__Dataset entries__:
────────────────

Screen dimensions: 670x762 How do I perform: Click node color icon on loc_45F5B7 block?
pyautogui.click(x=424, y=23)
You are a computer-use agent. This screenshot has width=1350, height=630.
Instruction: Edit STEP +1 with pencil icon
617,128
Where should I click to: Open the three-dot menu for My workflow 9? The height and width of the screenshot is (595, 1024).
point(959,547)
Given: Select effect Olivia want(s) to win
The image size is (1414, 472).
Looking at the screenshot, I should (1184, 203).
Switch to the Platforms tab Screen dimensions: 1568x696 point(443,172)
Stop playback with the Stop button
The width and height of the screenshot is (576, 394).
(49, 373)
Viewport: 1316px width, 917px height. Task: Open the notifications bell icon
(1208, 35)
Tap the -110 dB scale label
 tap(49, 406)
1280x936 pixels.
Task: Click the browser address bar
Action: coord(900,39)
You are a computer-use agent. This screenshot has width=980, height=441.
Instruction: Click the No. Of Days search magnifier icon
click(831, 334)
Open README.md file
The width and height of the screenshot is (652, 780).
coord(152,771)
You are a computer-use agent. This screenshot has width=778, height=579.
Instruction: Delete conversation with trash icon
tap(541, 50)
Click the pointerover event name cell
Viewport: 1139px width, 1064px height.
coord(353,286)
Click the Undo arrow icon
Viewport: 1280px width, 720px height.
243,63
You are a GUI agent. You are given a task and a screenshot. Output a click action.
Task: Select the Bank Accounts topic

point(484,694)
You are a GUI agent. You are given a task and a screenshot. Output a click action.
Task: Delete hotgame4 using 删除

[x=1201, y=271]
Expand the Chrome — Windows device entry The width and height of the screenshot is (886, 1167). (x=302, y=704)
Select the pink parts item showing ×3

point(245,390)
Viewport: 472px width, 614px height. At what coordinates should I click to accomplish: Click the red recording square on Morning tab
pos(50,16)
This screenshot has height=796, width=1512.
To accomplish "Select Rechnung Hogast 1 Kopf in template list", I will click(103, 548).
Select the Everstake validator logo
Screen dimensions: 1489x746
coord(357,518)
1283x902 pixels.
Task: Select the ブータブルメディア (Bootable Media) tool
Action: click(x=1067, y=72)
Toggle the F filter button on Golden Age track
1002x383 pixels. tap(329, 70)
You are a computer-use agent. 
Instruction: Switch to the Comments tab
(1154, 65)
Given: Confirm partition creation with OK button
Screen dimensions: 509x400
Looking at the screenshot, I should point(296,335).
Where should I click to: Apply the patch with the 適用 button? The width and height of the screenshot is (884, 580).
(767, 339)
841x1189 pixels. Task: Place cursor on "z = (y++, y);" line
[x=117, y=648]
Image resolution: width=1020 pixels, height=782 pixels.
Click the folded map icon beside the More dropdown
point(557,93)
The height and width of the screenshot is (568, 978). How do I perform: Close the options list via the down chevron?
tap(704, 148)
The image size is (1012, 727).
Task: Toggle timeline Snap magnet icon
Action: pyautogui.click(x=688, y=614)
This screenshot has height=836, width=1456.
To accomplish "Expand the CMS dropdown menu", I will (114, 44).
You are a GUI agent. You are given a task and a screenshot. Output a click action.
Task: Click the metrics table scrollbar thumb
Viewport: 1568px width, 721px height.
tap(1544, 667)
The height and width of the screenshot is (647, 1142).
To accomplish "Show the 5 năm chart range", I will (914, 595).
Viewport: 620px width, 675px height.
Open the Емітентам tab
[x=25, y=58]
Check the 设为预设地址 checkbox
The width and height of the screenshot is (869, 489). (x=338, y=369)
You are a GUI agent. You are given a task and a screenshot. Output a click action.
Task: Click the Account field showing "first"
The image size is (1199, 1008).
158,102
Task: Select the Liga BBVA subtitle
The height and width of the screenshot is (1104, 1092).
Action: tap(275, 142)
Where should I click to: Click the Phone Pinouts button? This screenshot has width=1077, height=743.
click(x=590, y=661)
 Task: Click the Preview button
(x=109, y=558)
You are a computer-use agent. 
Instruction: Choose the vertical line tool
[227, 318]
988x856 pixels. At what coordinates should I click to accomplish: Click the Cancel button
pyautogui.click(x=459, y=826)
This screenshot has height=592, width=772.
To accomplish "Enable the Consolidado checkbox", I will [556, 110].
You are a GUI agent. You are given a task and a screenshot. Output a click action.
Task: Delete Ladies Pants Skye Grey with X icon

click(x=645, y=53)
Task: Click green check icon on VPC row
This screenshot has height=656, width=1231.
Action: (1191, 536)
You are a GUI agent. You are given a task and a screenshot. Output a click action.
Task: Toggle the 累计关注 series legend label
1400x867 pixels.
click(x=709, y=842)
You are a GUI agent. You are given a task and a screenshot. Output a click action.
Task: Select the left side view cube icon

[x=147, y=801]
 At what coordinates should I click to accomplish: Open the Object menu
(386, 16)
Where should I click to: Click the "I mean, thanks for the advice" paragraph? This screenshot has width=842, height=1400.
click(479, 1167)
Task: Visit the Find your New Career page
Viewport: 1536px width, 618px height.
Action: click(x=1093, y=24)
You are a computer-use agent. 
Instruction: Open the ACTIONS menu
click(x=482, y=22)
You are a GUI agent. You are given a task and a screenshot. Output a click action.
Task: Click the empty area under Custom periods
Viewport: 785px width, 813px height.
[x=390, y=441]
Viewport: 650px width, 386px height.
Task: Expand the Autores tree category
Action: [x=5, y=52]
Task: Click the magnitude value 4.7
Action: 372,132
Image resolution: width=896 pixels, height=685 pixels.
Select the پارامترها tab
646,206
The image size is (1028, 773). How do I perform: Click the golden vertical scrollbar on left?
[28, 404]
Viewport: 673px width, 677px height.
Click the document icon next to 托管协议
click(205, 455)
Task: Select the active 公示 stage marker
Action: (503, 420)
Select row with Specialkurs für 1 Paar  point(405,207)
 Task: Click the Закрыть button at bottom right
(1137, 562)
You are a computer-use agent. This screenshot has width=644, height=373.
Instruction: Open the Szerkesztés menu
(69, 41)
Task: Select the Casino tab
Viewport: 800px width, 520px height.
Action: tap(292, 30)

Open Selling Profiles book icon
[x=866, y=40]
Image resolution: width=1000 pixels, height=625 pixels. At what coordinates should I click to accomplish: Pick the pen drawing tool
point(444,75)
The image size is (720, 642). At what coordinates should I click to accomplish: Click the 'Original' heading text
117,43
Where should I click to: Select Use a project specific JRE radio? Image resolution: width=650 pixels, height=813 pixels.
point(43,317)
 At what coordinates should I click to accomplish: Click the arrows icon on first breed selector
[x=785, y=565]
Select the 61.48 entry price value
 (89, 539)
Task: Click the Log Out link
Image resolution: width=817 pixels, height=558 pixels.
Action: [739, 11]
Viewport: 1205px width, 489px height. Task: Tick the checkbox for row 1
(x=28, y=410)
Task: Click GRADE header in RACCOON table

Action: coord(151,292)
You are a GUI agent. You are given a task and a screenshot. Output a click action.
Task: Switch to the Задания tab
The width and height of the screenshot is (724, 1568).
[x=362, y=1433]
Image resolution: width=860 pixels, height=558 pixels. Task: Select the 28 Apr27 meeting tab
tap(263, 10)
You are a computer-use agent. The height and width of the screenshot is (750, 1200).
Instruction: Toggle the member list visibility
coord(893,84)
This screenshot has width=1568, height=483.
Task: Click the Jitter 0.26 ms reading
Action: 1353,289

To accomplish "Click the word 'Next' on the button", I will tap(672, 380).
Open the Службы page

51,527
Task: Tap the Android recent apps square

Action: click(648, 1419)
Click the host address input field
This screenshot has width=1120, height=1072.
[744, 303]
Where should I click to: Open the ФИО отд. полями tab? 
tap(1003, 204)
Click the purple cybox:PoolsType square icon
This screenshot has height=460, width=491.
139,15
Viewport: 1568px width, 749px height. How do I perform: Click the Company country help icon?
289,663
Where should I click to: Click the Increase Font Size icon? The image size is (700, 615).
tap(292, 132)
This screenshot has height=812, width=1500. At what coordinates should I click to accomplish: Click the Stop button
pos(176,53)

────────────────

__Task objective__:
Scan the records for lines that hold "will", and reproduce each one you find.

__Answer to the exercise__:
To accomplish "Select Rechnung Hogast 1 Kopf in template list", I will click(103, 548).
To accomplish "Expand the CMS dropdown menu", I will (114, 44).
To accomplish "Show the 5 năm chart range", I will (914, 595).
To accomplish "Enable the Consolidado checkbox", I will [556, 110].
To accomplish "Click the word 'Next' on the button", I will tap(672, 380).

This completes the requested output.